Exercise ▸
Below are some records; reproduce every one of them exactly.

* * * * * * *

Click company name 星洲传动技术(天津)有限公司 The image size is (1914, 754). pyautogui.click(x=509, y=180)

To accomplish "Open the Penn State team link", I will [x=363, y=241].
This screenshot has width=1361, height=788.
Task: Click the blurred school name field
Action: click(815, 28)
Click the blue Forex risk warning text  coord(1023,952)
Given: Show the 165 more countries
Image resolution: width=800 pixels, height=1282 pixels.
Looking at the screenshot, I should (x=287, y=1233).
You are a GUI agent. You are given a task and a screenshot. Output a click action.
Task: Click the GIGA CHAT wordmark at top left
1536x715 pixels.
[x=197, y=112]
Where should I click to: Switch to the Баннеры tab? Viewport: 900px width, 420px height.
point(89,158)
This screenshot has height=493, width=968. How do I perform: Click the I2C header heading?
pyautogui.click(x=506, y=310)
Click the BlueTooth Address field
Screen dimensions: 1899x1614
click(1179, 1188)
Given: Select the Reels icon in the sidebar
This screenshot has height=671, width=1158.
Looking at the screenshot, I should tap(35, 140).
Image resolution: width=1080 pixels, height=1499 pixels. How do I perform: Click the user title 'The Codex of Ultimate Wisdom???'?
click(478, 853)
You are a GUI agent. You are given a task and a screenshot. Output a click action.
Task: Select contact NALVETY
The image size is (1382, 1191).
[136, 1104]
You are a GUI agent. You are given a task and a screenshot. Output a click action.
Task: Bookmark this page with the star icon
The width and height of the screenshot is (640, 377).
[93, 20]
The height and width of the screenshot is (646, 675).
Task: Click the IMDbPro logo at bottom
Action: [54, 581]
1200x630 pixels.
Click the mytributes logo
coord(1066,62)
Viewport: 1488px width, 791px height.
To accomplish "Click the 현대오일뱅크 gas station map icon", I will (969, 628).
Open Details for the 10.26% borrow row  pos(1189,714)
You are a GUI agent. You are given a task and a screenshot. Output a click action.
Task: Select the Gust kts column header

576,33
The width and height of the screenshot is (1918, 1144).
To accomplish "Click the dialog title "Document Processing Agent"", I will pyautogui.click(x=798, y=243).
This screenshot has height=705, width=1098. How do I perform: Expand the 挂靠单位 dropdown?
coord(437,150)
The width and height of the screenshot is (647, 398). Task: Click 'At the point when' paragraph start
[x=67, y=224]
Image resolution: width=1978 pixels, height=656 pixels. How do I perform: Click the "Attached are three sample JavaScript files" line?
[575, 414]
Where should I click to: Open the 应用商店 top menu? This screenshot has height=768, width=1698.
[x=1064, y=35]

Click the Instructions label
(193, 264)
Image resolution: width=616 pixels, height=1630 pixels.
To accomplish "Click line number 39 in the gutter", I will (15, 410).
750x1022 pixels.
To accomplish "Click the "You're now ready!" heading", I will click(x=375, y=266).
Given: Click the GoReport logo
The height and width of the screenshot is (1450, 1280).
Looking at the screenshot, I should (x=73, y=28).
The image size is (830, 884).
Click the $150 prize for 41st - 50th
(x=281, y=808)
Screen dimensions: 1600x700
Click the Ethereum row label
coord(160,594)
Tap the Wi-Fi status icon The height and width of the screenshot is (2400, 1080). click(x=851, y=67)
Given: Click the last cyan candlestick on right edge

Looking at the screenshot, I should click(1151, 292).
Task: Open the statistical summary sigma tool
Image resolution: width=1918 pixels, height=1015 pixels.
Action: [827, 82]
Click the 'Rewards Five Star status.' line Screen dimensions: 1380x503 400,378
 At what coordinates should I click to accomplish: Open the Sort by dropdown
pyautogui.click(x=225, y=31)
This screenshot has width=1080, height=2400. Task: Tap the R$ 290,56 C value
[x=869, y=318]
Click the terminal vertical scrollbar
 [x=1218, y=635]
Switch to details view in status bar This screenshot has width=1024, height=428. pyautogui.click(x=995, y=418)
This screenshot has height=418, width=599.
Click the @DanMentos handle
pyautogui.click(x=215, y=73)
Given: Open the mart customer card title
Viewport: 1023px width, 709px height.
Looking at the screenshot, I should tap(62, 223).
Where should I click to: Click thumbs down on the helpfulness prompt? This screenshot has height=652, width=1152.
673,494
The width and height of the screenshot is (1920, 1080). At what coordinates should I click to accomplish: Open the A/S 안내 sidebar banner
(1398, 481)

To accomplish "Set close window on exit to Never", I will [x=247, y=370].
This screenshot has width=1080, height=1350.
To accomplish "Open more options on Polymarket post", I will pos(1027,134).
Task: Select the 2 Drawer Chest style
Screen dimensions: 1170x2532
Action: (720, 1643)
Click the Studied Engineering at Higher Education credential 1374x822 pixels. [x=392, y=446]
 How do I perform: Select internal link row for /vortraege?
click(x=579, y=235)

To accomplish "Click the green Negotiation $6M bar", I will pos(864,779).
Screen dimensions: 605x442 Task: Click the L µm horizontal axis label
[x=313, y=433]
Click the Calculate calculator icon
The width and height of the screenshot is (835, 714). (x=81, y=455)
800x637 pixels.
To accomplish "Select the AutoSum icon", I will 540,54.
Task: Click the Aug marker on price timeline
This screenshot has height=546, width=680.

* * * * * * *

Answer to this exercise ▸
Click company name 星洲传动技术(天津)有限公司 The image size is (1914, 754). pyautogui.click(x=509, y=180)

To accomplish "Open the Penn State team link", I will [x=363, y=241].
This screenshot has width=1361, height=788.
Task: Click the blurred school name field
Action: click(815, 28)
Click the blue Forex risk warning text  coord(1023,952)
Given: Show the 165 more countries
Image resolution: width=800 pixels, height=1282 pixels.
Looking at the screenshot, I should (x=287, y=1233).
You are a GUI agent. You are given a task and a screenshot. Output a click action.
Task: Click the GIGA CHAT wordmark at top left
1536x715 pixels.
[x=197, y=112]
Where should I click to: Switch to the Баннеры tab? Viewport: 900px width, 420px height.
point(89,158)
This screenshot has height=493, width=968. How do I perform: Click the I2C header heading?
pyautogui.click(x=506, y=310)
Click the BlueTooth Address field
Screen dimensions: 1899x1614
click(1179, 1188)
Given: Select the Reels icon in the sidebar
This screenshot has height=671, width=1158.
Looking at the screenshot, I should tap(35, 140).
Image resolution: width=1080 pixels, height=1499 pixels. How do I perform: Click the user title 'The Codex of Ultimate Wisdom???'?
click(478, 853)
You are a GUI agent. You are given a task and a screenshot. Output a click action.
Task: Select contact NALVETY
The image size is (1382, 1191).
[136, 1104]
You are a GUI agent. You are given a task and a screenshot. Output a click action.
Task: Bookmark this page with the star icon
The width and height of the screenshot is (640, 377).
[93, 20]
The height and width of the screenshot is (646, 675).
Task: Click the IMDbPro logo at bottom
Action: [54, 581]
1200x630 pixels.
Click the mytributes logo
coord(1066,62)
Viewport: 1488px width, 791px height.
To accomplish "Click the 현대오일뱅크 gas station map icon", I will (969, 628).
Open Details for the 10.26% borrow row  pos(1189,714)
You are a GUI agent. You are given a task and a screenshot. Output a click action.
Task: Select the Gust kts column header

576,33
The width and height of the screenshot is (1918, 1144).
To accomplish "Click the dialog title "Document Processing Agent"", I will pyautogui.click(x=798, y=243).
This screenshot has height=705, width=1098. How do I perform: Expand the 挂靠单位 dropdown?
coord(437,150)
The width and height of the screenshot is (647, 398). Task: Click 'At the point when' paragraph start
[x=67, y=224]
Image resolution: width=1978 pixels, height=656 pixels. How do I perform: Click the "Attached are three sample JavaScript files" line?
[575, 414]
Where should I click to: Open the 应用商店 top menu? This screenshot has height=768, width=1698.
[x=1064, y=35]

Click the Instructions label
(193, 264)
Image resolution: width=616 pixels, height=1630 pixels.
To accomplish "Click line number 39 in the gutter", I will (15, 410).
750x1022 pixels.
To accomplish "Click the "You're now ready!" heading", I will click(x=375, y=266).
Given: Click the GoReport logo
The height and width of the screenshot is (1450, 1280).
Looking at the screenshot, I should (x=73, y=28).
The image size is (830, 884).
Click the $150 prize for 41st - 50th
(x=281, y=808)
Screen dimensions: 1600x700
Click the Ethereum row label
coord(160,594)
Tap the Wi-Fi status icon The height and width of the screenshot is (2400, 1080). click(x=851, y=67)
Given: Click the last cyan candlestick on right edge

Looking at the screenshot, I should click(1151, 292).
Task: Open the statistical summary sigma tool
Image resolution: width=1918 pixels, height=1015 pixels.
Action: [827, 82]
Click the 'Rewards Five Star status.' line Screen dimensions: 1380x503 400,378
 At what coordinates should I click to accomplish: Open the Sort by dropdown
pyautogui.click(x=225, y=31)
This screenshot has width=1080, height=2400. Task: Tap the R$ 290,56 C value
[x=869, y=318]
Click the terminal vertical scrollbar
 [x=1218, y=635]
Switch to details view in status bar This screenshot has width=1024, height=428. pyautogui.click(x=995, y=418)
This screenshot has height=418, width=599.
Click the @DanMentos handle
pyautogui.click(x=215, y=73)
Given: Open the mart customer card title
Viewport: 1023px width, 709px height.
Looking at the screenshot, I should tap(62, 223).
Where should I click to: Click thumbs down on the helpfulness prompt? This screenshot has height=652, width=1152.
673,494
The width and height of the screenshot is (1920, 1080). At what coordinates should I click to accomplish: Open the A/S 안내 sidebar banner
(1398, 481)

To accomplish "Set close window on exit to Never", I will [x=247, y=370].
This screenshot has width=1080, height=1350.
To accomplish "Open more options on Polymarket post", I will pos(1027,134).
Task: Select the 2 Drawer Chest style
Screen dimensions: 1170x2532
Action: (720, 1643)
Click the Studied Engineering at Higher Education credential 1374x822 pixels. [x=392, y=446]
 How do I perform: Select internal link row for /vortraege?
click(x=579, y=235)

To accomplish "Click the green Negotiation $6M bar", I will pos(864,779).
Screen dimensions: 605x442 Task: Click the L µm horizontal axis label
[x=313, y=433]
Click the Calculate calculator icon
The width and height of the screenshot is (835, 714). (x=81, y=455)
800x637 pixels.
To accomplish "Select the AutoSum icon", I will 540,54.
Task: Click the Aug marker on price timeline
This screenshot has height=546, width=680.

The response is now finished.